**TEXT SECTION:**
No big gap in performance between GeForce gtx 970 vs GeForce gtx 750

I have a cuda project developed using GeForce gtx 750 in visual studio 2012.
I changed GeForce gtx 750 card to GeForce gtx 970 card to increase the performance.
NVIDIA site’s performance says GeForce gtx 970 card is faster over twice than 750.
But it didn’t in my project.
What should i do in my project after changing gpu card?
Thanks in advance.

I assume you are already using CUDA 6.5 and the latest drivers? If so, other than compiling for the correct compute capability (GTX 750 Ti is compute capability 5.0, GTX 970 is compute capability 5.2) there is nothing you need to do.

The specifications of the two cards that I managed to track down would seem to suggest about 2.6x performance difference:

GTX 750 Ti: memory bandwidth 86.4 GB/sec, 1306 single-precision GFLOPS
GTX 970: memory bandwidth 224 GB/sec, 3494 single-precision GFLOPS

However, nothing is known about your application and its bottlenecks, nor do you state the speedup you are seeing, and how it was measured. Your application’s performance may not be limited by GPU performance at all, but could be limited by the host system performance, file I/O, or PCIe throughput (to list some possible causes). Your GPU code may not provide sufficient parallelism to fully utilize the faster GPU.

I would suggest using the CUDA profiler to drill down on the exact performance differences for the CUDA kernels in your application.

My application is ada-boost face detector and saw 1.5x performance boost which is not full boosting.
I think the most important things is the number of threads per block and the number of regs per block.

(Stored items)
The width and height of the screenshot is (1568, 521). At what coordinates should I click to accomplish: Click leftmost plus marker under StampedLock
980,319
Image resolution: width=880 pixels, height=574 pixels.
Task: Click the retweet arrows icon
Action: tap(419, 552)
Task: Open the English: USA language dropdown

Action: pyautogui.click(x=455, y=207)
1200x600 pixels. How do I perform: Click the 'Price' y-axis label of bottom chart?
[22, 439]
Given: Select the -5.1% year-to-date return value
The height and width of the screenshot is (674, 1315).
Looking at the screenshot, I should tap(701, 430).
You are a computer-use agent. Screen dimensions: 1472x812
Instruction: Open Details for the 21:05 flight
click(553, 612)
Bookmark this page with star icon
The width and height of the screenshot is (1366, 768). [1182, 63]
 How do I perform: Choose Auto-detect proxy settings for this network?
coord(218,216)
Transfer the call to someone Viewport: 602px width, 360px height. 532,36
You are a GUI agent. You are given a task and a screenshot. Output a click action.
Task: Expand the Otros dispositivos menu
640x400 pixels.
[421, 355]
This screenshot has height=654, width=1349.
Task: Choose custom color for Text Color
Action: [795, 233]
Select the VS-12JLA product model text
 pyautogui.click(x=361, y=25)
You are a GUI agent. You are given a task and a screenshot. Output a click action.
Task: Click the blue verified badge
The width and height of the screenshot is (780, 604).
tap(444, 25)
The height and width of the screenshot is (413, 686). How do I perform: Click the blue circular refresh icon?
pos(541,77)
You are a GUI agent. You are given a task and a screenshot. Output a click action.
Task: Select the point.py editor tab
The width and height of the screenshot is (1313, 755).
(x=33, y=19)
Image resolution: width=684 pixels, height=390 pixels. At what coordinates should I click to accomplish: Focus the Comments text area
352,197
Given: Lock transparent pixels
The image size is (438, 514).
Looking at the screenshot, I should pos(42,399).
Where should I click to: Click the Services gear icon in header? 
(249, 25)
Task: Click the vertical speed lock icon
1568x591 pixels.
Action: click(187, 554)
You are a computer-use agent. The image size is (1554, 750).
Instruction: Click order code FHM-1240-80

**STUDY QUESTIONS:**
(a) Answer these from the GTX 970 vs GTX 750 thread:
(i) What compute capability is given for the GTX 970?
(ii) What memory bandwidth is listed for the GTX 750 Ti?
(iii) What performance boost did the poster see in the ada-boost face detector?
(b) Render this sentence from the GTX 970 vs GTX 750 thread in German: "Your GPU code may not provide sufficient parallelism to fully utilize the faster GPU."
(c) Extend the GTX 970 vs GTX 750 thread from its last sentence.

**ANSWERS GIVEN:**
(a)
(i) 5.2
(ii) 86.4 GB/sec
(iii) 1.5x

(b) Ihr GPU-Code bietet möglicherweise nicht genügend Parallelität, um die schnellere GPU vollständig auszulasten.

(c)
I set the both of them are 32 calculating the occupancy by cuda_ocupancy_calculator.xls when using gtx 750 wherein occupancy was 50% in almost functions, but calculator was saying the best performance will be getting at the setting.
These settings fit in gtx 970, too?

It is not really possible to give specific advice based on a vague description of an application.

Personally, the first thing I would check is whether the application is running a sufficiently large total number of threads. I do not have personal experience with these specific GPUs, but for the GTX 970 that is probably on the order of 15,000 concurrently running threads or more. My next step would be to double check build settings (debug vs release, correct target architecture) and the correct configuration of all code conditionally compiled based on GPU architecture (for example, #ifdef based on CUDA_ARCH).

If I understand your comment correctly, your app uses only 32 threads per thread block. That strikes me as very low. Typically thread counts of around 128 to 256 threads per thread block deliver optimal performance. This is just a rule of thumb, of course.

Beyond these simple sanity checks, the CUDA profiler is the best tool to tackle performance issues: it can highlight specific bottlenecks and may even provide relevant recommendations.

I tried to analysis my application by visual profiler.
But unable to profile my application, it returned the message “unknown error vprof return value 255”
It was a pity.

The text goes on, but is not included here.